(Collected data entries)
··········
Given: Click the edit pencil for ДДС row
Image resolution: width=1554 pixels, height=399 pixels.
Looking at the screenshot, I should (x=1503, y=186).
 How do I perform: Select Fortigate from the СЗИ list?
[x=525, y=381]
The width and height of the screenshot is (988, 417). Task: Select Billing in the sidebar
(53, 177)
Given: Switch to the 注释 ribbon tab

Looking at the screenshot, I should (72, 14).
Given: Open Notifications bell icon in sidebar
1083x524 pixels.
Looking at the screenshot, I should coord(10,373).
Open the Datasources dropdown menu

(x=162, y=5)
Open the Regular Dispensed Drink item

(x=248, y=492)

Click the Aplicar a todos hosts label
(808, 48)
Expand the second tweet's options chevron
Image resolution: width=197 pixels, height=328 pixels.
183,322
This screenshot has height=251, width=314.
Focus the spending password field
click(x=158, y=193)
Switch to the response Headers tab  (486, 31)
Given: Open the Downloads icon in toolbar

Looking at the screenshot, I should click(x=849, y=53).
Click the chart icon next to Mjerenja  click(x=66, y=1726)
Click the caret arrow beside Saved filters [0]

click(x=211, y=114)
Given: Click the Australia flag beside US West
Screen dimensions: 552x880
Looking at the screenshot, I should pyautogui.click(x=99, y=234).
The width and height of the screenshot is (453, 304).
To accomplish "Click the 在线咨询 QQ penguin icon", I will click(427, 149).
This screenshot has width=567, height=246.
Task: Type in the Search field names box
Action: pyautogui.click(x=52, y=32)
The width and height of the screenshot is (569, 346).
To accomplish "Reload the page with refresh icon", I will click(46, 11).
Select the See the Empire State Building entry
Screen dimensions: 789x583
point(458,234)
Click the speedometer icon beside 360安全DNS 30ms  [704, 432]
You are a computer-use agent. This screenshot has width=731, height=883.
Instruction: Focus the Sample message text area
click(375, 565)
··········
**WHAT THE TASK REQUIRES**
What is needed here is every record above, repeated exactly.

**FINISHED TASK**
Given: Click the edit pencil for ДДС row
Image resolution: width=1554 pixels, height=399 pixels.
Looking at the screenshot, I should (x=1503, y=186).
 How do I perform: Select Fortigate from the СЗИ list?
[x=525, y=381]
The width and height of the screenshot is (988, 417). Task: Select Billing in the sidebar
(53, 177)
Given: Switch to the 注释 ribbon tab

Looking at the screenshot, I should (72, 14).
Given: Open Notifications bell icon in sidebar
1083x524 pixels.
Looking at the screenshot, I should coord(10,373).
Open the Datasources dropdown menu

(x=162, y=5)
Open the Regular Dispensed Drink item

(x=248, y=492)

Click the Aplicar a todos hosts label
(808, 48)
Expand the second tweet's options chevron
Image resolution: width=197 pixels, height=328 pixels.
183,322
This screenshot has height=251, width=314.
Focus the spending password field
click(x=158, y=193)
Switch to the response Headers tab  (486, 31)
Given: Open the Downloads icon in toolbar

Looking at the screenshot, I should click(x=849, y=53).
Click the chart icon next to Mjerenja  click(x=66, y=1726)
Click the caret arrow beside Saved filters [0]

click(x=211, y=114)
Given: Click the Australia flag beside US West
Screen dimensions: 552x880
Looking at the screenshot, I should pyautogui.click(x=99, y=234).
The width and height of the screenshot is (453, 304).
To accomplish "Click the 在线咨询 QQ penguin icon", I will click(427, 149).
This screenshot has width=567, height=246.
Task: Type in the Search field names box
Action: pyautogui.click(x=52, y=32)
The width and height of the screenshot is (569, 346).
To accomplish "Reload the page with refresh icon", I will click(46, 11).
Select the See the Empire State Building entry
Screen dimensions: 789x583
point(458,234)
Click the speedometer icon beside 360安全DNS 30ms  [704, 432]
You are a computer-use agent. This screenshot has width=731, height=883.
Instruction: Focus the Sample message text area
click(375, 565)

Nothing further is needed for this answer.